• [Exercise material]:
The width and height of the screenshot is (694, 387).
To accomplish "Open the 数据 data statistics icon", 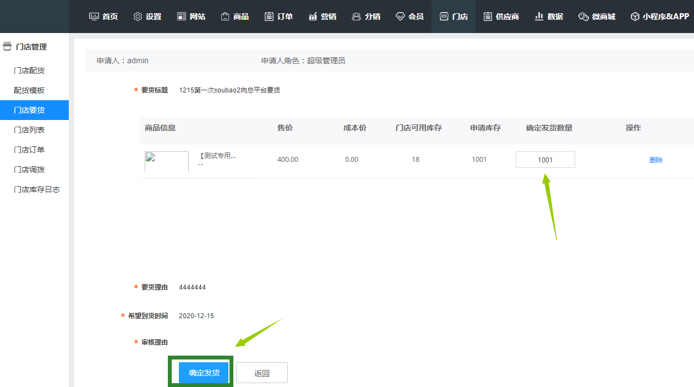I will click(539, 16).
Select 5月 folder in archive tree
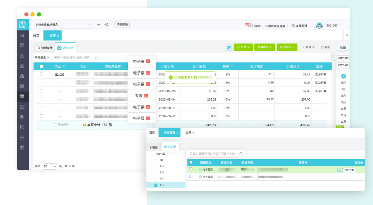The image size is (373, 205). point(161,185)
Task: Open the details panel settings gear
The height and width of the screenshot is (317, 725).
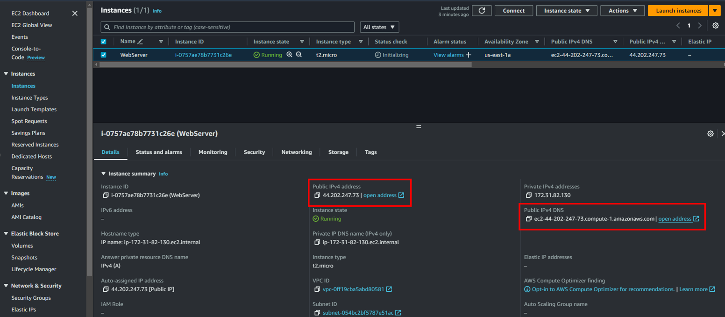Action: point(711,134)
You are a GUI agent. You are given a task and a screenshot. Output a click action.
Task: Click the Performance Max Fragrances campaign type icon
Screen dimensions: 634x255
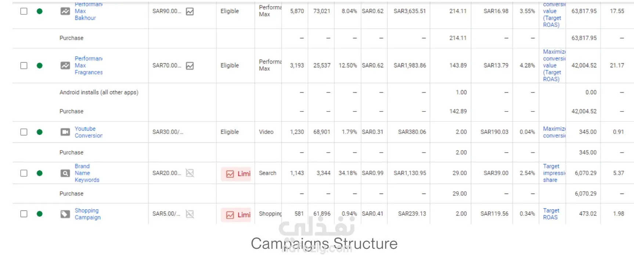(x=65, y=65)
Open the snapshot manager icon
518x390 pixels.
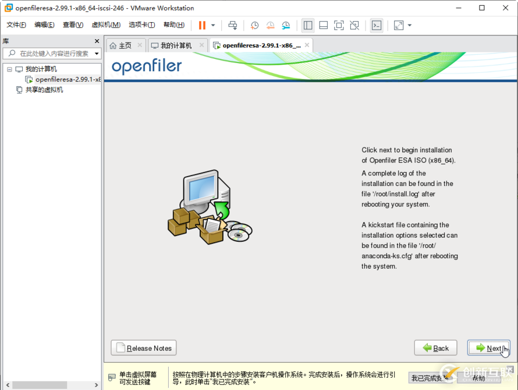click(286, 25)
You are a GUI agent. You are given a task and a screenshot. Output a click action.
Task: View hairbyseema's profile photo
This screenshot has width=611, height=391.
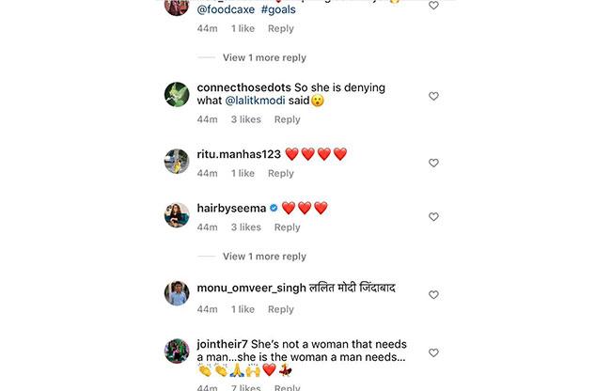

• [Task to complete]: Leave every picture out and print exactly the lines from the one that contains "518x390 pixels." through the last line of the material above.

• [Written response]:
518x390 pixels.
click(286, 25)
You are a GUI agent. You are given a task and a screenshot. Output a click action.
Task: View hairbyseema's profile photo
This screenshot has width=611, height=391.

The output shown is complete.